Match the word "computer". Return each line of the data below where it appears.

[Stored records]
::::::::::

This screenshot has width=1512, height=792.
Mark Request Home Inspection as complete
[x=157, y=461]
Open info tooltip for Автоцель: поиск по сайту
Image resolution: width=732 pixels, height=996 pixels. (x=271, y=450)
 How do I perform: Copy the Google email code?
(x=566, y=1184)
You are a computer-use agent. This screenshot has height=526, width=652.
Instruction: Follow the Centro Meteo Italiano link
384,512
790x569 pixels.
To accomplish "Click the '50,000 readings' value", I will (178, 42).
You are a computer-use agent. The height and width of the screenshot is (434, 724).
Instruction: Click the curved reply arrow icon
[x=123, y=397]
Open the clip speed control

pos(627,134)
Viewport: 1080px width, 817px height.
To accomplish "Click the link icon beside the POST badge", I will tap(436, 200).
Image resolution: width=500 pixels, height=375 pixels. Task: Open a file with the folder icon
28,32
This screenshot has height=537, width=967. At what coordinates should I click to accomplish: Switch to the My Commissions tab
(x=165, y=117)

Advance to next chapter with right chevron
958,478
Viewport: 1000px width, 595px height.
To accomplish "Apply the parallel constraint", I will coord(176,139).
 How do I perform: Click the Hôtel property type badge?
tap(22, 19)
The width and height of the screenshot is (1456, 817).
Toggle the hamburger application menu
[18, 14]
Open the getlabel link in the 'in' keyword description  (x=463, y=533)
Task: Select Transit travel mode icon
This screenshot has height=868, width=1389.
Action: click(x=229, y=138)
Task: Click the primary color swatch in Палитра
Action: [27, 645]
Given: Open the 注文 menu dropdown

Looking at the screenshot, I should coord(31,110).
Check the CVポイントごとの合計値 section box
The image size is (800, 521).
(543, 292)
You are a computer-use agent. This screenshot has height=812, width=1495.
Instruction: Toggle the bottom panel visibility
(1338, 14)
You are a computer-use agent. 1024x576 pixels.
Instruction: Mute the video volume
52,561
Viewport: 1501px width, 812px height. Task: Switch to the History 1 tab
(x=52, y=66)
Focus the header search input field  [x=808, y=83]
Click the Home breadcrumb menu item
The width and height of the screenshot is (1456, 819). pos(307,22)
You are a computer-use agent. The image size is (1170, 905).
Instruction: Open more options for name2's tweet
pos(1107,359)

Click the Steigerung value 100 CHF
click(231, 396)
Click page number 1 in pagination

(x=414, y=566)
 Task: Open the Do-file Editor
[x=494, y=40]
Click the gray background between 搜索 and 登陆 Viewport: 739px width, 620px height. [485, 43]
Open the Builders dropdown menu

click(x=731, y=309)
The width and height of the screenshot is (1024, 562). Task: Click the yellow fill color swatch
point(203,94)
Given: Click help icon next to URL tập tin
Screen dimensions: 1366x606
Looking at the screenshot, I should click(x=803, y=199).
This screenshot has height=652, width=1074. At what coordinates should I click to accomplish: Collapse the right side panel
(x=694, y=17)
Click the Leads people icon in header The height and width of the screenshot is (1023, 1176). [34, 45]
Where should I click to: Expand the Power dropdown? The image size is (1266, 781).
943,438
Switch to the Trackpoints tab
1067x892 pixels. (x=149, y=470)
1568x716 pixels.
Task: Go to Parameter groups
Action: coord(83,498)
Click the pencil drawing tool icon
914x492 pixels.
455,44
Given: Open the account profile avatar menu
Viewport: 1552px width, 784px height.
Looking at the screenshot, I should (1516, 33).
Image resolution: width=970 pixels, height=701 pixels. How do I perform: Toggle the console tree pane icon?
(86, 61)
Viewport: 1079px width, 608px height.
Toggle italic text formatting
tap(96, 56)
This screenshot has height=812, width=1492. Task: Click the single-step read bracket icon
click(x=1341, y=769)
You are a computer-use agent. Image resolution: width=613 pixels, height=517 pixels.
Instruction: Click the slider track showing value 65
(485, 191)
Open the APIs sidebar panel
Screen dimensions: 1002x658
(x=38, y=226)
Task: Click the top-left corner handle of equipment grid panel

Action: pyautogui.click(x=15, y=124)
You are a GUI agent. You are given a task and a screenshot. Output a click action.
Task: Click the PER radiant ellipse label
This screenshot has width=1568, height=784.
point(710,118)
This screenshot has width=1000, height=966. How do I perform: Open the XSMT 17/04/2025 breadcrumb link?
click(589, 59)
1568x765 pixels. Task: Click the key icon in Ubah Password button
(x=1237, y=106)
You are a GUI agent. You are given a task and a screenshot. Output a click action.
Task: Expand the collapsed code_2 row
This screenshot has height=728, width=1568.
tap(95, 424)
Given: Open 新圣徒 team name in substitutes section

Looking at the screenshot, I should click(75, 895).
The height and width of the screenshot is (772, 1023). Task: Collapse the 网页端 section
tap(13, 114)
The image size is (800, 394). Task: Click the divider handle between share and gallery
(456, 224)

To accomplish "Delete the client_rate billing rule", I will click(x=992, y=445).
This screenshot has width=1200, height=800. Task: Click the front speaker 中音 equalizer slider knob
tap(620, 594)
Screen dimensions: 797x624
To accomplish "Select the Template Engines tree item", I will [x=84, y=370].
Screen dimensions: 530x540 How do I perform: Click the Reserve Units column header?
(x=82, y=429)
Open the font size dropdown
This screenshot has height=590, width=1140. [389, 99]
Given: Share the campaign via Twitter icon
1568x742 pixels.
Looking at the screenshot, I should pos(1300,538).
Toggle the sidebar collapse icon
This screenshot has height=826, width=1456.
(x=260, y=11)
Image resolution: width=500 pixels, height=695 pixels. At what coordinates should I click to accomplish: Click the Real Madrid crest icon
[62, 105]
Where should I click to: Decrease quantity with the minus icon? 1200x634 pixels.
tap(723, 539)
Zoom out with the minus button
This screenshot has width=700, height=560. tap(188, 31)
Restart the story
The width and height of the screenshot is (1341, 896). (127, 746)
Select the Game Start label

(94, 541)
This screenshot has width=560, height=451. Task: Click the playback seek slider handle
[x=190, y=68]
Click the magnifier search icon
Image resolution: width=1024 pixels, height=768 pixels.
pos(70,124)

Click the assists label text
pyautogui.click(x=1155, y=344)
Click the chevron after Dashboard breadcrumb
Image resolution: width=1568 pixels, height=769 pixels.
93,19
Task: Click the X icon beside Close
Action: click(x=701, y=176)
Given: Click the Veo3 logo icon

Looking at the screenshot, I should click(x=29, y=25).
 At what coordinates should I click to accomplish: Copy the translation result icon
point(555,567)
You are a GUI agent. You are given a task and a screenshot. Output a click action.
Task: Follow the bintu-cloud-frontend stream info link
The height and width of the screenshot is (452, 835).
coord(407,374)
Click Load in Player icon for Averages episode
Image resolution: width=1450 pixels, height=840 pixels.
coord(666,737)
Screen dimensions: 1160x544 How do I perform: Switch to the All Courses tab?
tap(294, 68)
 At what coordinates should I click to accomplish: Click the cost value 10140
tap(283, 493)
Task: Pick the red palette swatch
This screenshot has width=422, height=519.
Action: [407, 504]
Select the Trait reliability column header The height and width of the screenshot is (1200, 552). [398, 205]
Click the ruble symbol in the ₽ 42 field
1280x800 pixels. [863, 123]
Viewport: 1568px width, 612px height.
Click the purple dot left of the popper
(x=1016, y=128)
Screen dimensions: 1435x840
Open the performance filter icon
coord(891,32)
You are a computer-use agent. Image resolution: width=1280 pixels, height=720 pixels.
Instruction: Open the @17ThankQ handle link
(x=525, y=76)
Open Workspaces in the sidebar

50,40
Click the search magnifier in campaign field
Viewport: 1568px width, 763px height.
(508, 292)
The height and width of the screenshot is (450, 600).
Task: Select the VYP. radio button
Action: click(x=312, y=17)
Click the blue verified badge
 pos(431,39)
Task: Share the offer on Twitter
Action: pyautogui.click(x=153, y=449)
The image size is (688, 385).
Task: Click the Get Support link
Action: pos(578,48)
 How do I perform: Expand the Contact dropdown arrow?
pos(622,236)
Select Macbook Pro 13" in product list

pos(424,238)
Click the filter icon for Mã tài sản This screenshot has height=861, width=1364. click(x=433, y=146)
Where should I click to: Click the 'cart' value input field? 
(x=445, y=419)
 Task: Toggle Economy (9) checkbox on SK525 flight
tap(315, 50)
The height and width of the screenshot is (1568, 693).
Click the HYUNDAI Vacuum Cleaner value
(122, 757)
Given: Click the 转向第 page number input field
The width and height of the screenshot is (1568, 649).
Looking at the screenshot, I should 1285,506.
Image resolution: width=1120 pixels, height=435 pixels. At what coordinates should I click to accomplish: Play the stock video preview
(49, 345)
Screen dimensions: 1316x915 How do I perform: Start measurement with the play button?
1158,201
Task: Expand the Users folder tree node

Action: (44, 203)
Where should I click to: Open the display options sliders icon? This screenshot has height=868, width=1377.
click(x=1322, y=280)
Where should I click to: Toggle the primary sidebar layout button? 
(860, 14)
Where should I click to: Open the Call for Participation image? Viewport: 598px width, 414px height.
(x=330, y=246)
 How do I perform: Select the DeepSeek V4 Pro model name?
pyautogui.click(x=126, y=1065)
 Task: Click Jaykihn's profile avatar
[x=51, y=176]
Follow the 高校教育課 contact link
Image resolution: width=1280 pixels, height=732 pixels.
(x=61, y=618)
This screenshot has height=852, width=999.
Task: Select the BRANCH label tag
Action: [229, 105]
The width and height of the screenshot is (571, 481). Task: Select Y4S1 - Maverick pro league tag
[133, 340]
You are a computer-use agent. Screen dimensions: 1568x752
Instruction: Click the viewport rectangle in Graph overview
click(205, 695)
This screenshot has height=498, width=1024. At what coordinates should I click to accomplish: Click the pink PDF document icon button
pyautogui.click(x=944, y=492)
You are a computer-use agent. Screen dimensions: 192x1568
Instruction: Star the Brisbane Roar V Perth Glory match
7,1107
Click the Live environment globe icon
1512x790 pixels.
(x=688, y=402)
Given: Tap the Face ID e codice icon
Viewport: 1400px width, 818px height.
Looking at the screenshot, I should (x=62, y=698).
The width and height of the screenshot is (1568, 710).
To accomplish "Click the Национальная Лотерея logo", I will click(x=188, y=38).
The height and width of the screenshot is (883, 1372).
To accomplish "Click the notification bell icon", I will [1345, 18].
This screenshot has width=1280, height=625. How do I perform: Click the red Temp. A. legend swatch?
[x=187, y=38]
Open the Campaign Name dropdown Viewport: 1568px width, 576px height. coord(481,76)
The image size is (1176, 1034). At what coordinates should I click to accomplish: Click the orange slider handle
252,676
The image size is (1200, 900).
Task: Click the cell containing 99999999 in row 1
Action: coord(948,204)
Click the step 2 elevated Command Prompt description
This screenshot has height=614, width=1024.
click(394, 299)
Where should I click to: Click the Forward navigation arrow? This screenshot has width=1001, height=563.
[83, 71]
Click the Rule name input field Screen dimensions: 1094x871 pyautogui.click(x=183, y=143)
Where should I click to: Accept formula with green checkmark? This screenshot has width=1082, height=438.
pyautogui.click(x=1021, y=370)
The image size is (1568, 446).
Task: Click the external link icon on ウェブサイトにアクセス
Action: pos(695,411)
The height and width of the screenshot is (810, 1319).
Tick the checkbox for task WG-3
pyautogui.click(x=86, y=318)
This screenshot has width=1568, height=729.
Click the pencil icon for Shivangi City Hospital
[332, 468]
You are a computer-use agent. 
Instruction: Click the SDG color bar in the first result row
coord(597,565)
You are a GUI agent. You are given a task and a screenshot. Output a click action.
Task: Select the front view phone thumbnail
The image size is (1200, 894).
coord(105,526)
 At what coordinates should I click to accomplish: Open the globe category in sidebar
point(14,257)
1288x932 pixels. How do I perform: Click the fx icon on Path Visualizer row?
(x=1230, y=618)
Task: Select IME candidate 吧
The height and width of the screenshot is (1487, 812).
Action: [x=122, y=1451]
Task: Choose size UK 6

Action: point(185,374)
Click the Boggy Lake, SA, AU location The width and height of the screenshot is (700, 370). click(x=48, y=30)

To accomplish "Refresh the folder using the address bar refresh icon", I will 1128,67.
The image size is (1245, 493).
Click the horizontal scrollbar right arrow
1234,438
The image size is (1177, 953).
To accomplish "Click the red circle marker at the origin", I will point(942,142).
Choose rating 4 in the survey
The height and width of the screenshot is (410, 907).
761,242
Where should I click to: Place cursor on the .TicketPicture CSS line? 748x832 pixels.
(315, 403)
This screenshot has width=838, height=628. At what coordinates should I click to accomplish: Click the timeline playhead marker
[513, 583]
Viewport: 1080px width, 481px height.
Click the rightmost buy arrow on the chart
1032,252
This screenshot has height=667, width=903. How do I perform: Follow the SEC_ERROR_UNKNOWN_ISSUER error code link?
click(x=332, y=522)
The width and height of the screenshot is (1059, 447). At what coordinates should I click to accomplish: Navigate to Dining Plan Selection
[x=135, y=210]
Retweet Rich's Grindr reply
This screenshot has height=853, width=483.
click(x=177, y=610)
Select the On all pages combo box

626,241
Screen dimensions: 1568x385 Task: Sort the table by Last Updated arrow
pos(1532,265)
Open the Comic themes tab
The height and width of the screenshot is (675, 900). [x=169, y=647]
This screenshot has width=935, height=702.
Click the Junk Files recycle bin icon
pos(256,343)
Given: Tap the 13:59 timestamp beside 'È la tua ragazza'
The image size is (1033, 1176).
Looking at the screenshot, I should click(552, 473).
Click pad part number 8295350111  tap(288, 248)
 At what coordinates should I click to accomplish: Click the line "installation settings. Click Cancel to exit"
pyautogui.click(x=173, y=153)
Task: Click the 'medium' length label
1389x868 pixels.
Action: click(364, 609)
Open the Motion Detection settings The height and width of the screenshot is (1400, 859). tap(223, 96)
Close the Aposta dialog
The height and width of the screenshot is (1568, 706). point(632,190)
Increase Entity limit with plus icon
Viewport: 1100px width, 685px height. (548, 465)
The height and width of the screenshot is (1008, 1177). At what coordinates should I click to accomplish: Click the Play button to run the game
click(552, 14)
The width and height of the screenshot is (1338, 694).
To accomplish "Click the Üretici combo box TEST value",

::::::::::

## OUTPUT BELOW
You are a computer-use agent. This screenshot has height=526, width=652.
You are a computer-use agent. The height and width of the screenshot is (434, 724).
You are a computer-use agent. This screenshot has height=812, width=1495.
You are a computer-use agent. 1024x576 pixels.
You are a computer-use agent. The image size is (1170, 905).
You are a computer-use agent. Image resolution: width=613 pixels, height=517 pixels.
You are a computer-use agent. Image resolution: width=1280 pixels, height=720 pixels.
You are a computer-use agent. Screen dimensions: 1568x752
You are a computer-use agent. Screen dimensions: 192x1568
You are a computer-use agent. 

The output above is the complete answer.